The Kernel of Good Strategy is the central framework from Richard Rumelt's *Good Strategy Bad Strategy* (2011). Rumelt argues that the overwhelming majority of what passes for strategy is actually bad strategy -- vague aspirations, lists of goals, or motivational slogans disguised as strategy. Good strategy, in contrast, has a recognizable structure: the kernel.
## The Three Elements
### 1. Diagnosis
The diagnosis identifies and explains the nature of the challenge. It simplifies the complexity of reality by identifying the critical aspects of the situation. A good diagnosis does not just describe the situation -- it reframes it in a way that reveals leverage points and suggests a domain of action.
Examples of diagnosis:
- "Our problem is not that we lack resources, but that we're spreading resources across too many fronts" (focus problem)
- "The industry is shifting from product sales to subscription services, and our entire infrastructure assumes one-time purchases" (structural misalignment)
- "Customers don't leave because of price -- they leave because onboarding is so painful they never reach value" (activation problem)
A bad diagnosis is vague ("we need to grow faster"), circular ("our problem is that we're not winning"), or absent entirely.
### 2. Guiding Policy
The guiding policy is an overall approach chosen to cope with or overcome the obstacle identified in the diagnosis. It channels and constrains action in certain directions without specifying exactly what to do. The guiding policy is a decision about what general approach to take.
Characteristics of a good guiding policy:
- It rules out a large range of possible actions (it says "no" to most things)
- It creates advantage by applying strength against weakness
- It provides direction and coherence without micromanaging
- It exploits leverage -- concentrating effort where it will have the most effect
Example: If the diagnosis is "we're spread too thin across too many markets," the guiding policy might be "focus exclusively on the three markets where we have a structural advantage and exit everything else."
### 3. Coherent Actions
Coherent actions are a coordinated set of specific steps designed to carry out the guiding policy. The key word is *coherent* -- the actions must work together, reinforcing each other rather than pulling in different directions.
Coherence means:
- Actions are coordinated, not just a list of independent initiatives
- Resources are concentrated rather than spread evenly
- Trade-offs are accepted -- doing some things means deliberately not doing others
- The actions build on each other to create compounding effects
A strategy with brilliant diagnosis and guiding policy but incoherent actions will fail. Conversely, actions without diagnosis and guiding policy are just activity.
## Bad Strategy
Rumelt identifies four hallmarks of bad strategy:
1. **Fluff**: Using inflated language and buzzwords to create the illusion of strategic thinking ("our strategy is to leverage our synergistic capabilities to create stakeholder value")

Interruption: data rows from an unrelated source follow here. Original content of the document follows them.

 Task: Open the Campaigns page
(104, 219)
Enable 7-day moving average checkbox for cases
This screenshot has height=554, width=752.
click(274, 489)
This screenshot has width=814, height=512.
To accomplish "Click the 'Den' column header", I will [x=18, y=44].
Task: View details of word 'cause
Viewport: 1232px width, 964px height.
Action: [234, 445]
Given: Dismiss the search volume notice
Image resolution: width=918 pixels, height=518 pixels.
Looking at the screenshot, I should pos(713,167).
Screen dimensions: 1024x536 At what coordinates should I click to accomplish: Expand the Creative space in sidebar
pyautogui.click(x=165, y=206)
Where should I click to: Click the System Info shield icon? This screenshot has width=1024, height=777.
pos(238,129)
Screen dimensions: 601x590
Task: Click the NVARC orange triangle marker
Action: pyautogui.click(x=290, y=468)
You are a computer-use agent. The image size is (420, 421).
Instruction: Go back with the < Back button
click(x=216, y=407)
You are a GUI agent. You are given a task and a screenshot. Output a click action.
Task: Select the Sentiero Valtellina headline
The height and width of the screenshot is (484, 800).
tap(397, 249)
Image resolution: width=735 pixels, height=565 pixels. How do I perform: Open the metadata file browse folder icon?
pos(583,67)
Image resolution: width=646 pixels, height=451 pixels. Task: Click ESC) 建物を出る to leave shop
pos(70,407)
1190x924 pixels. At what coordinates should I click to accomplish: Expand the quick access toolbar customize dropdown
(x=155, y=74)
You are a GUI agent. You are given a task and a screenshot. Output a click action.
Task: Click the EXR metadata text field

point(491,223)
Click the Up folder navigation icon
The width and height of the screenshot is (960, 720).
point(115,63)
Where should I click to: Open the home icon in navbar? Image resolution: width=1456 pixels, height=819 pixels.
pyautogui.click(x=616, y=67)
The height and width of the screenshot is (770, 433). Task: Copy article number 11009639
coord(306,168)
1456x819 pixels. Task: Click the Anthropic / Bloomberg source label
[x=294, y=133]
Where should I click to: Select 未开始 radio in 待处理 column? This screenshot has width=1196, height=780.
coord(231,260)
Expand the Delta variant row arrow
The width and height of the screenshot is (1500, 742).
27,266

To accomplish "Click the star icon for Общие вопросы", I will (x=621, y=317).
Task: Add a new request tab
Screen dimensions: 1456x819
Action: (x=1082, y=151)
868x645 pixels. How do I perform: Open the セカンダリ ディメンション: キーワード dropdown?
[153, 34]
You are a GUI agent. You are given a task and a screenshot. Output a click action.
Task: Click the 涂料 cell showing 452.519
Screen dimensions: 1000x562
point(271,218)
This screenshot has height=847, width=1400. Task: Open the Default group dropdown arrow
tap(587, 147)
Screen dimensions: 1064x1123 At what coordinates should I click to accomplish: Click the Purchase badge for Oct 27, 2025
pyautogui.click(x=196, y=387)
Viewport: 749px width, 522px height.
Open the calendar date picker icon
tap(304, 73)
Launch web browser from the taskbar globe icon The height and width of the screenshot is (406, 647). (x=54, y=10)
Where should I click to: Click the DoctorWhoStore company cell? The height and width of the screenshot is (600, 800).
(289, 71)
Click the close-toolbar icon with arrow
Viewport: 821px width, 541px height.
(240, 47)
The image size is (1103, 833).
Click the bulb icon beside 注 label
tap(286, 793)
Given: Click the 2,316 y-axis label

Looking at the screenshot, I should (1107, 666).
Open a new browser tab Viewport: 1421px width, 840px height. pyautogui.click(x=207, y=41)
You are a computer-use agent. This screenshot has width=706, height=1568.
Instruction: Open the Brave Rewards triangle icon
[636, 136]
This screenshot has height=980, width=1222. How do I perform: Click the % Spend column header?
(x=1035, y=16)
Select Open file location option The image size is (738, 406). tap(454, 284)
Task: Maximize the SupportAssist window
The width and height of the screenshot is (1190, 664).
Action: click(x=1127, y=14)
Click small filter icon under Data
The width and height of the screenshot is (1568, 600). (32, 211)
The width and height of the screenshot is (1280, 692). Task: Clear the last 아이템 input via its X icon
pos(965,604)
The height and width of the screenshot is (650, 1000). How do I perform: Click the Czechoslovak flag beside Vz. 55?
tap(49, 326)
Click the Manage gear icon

2. **Failure to face the challenge**: Skipping the diagnosis entirely and jumping to goals or actions without understanding the problem
3. **Mistaking goals for strategy**: "Our strategy is to grow 20% annually" is a goal, not a strategy. Strategy explains *how* you will achieve the goal.
4. **Bad strategic objectives**: Either too many objectives (diluting focus) or objectives that are impracticable (disconnected from reality)
## The Power of Diagnosis
Rumelt emphasizes that diagnosis is often the most valuable and most neglected element. A powerful diagnosis transforms a confusing situation into a solvable problem. It is an act of judgment and insight, not just analysis. The best strategists are those who can look at a complex, ambiguous situation and identify the one or two critical factors that matter most.
## Relationship to Other Frameworks
The kernel complements other strategy frameworks. Playing to Win provides a cascade for making strategic choices; the kernel provides a structure for ensuring those choices address the actual challenge. The kernel's insistence on diagnosis prevents the common trap of jumping to solutions ("we need to be more innovative!") without understanding the problem.